The sober reality of the People Project is how it exposes the dysfunctions of the region more than it binds the area together. People, unlike pigs or moose or cows or redfish, have no specific claim on St. Louis' identity (other than there are a lot fewer of them here in the city than there used to be). The organizers of the People Project had to stretch for the universal when public solicitations for a local symbol failed to catch a no-brainer pig. The region lacks a pedestrian center (or any sort of center), so the figures will be spread out among 12 counties and throughout St. Louis, as isolated as the real people of the region really are. Ald. Thomas Bauer (D-24th), whose ward encompasses Dogtown, sent a resolution to RAC telling them to keep the people out, that they'd have dogs in Dogtown (Arneill, to his credit, has given advice to the Dog Project coordinator, Joe Staebell, anyway). The night of the People Project Gala, those paying 5 bucks to attend Venus Envy at the Lemp Brewery complex stood out like the grungy opposite of the gala's designer dress-ups and exhibited not the faintest effects of the People Project buzz.

The truth is, to paraphrase the title of a collection of William Kittredge short stories, we are not all in this together.

The morning of the People Project Gala, the Metro Theatre Company presented its new play, More Stuff, to a half-filled auditorium of giddy children and adults at the Missouri Historical Society. The play -- as it was created by the performing ensemble -- is, as some of the best plays are, about nothing much, which means it's about what's most vital to living. A janitor's chores are interrupted by a troupe of nonverbal sprites, dressed in primary colors, who invite him to play. That play involves a variety of props -- ladders, empty water containers, balls, mallets, an accordion, a penny whistle, a kazoo, a red bicycle (whole and in parts) -- with the characters discovering imaginative ways to make delightful use of them. For an hour, the audience was captivated and entertained, watching precisely what fun is.

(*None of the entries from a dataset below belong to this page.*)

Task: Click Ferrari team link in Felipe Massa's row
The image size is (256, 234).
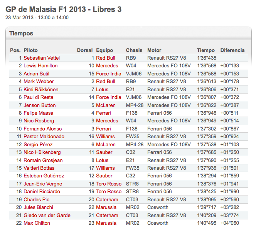Action: 104,113
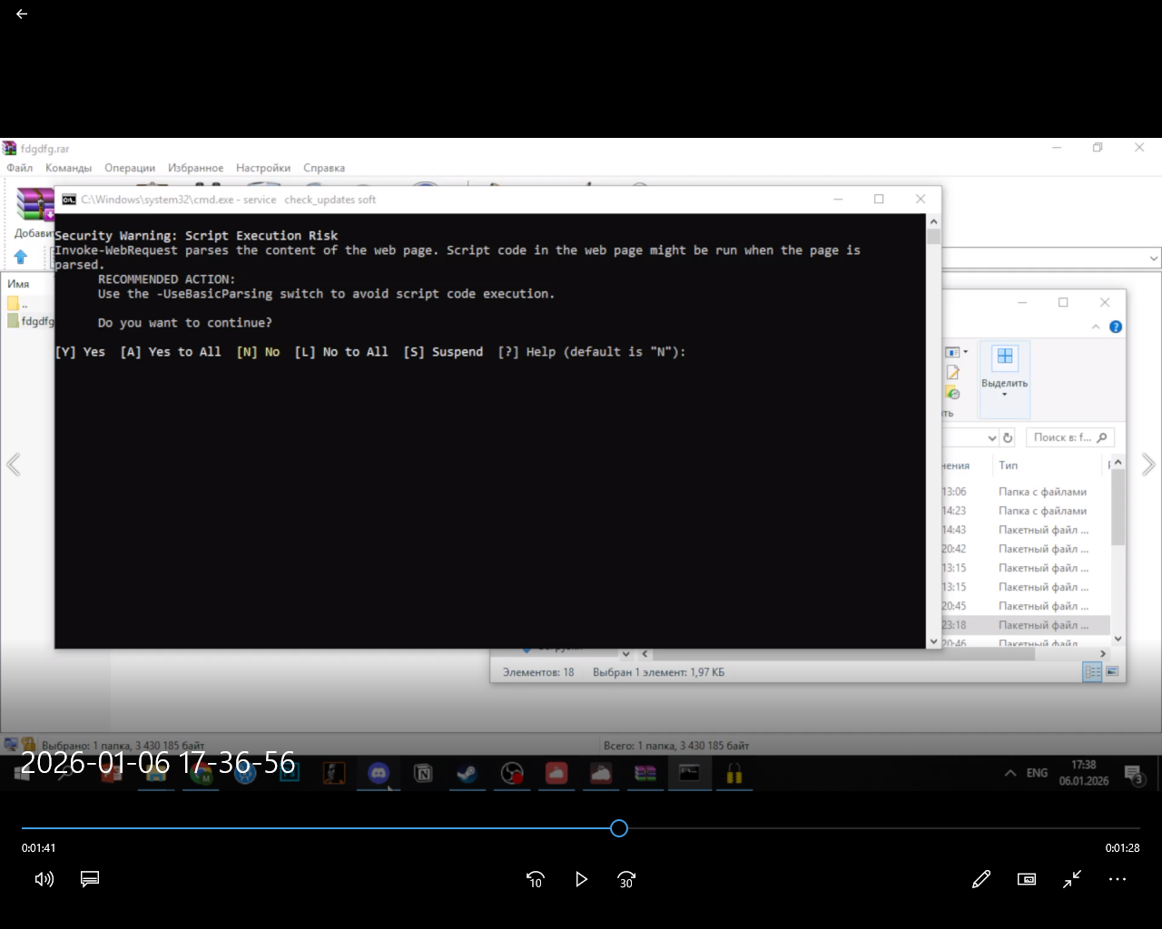The width and height of the screenshot is (1162, 929).
Task: Go to the next item with right chevron
Action: (1148, 465)
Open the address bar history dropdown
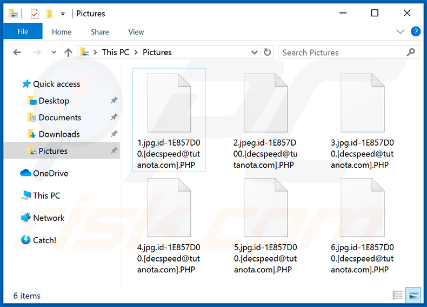Screen dimensions: 427x307 click(255, 53)
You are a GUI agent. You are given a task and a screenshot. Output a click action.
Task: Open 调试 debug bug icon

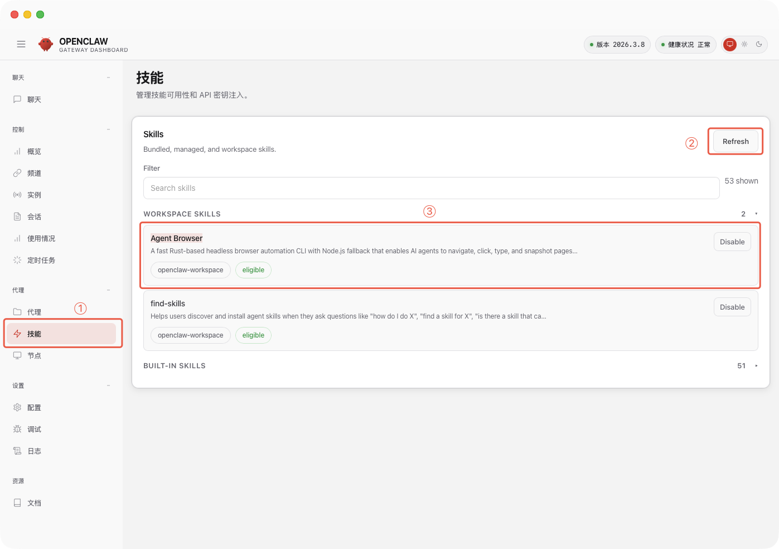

Metro has gained its international reputation for creating children's theater that never talks down to its audience. Whatever morals are contained in the company's work are suggested or implied -- nobody is going to come out and say, "You see, boys and girls, what can happen if you cooperate with others and are open to possibilities?" That's the kind of dreck Metro never goes near. They treat children as people with minds that wonder and are up for challenge. Although the term "taking risks" has become a cliché in relation to the arts, Metro is a true risk-taking enterprise. The integrity is palpable in everything the company does.

Metro strives for what is best in itself as a group of artists and what is best in its audiences. The sad lesson of the People Project is that, from the very beginning, it has approached the most common of denominators (people), dumbed down to the dumbest levels (words such as "artist" and "sculpture" were avoided in promotional material, replaced by "creative agent" and "people figure" so as not to sound elitist), as if that's what it takes to bind together a region, as if that's what fun is. Arneill admits that he asks himself what the value of these works are as art, a question that isn't so hard to answer if you aren't involved with the process and judge the product from a streetwise distance.

The best art -- and Metro knows this -- always, always subverts the status quo and takes its inspiration from fierce gods. Artists who extend offerings to the banal desires of the Chamber of Commerce risk the atrophy that comes with ease.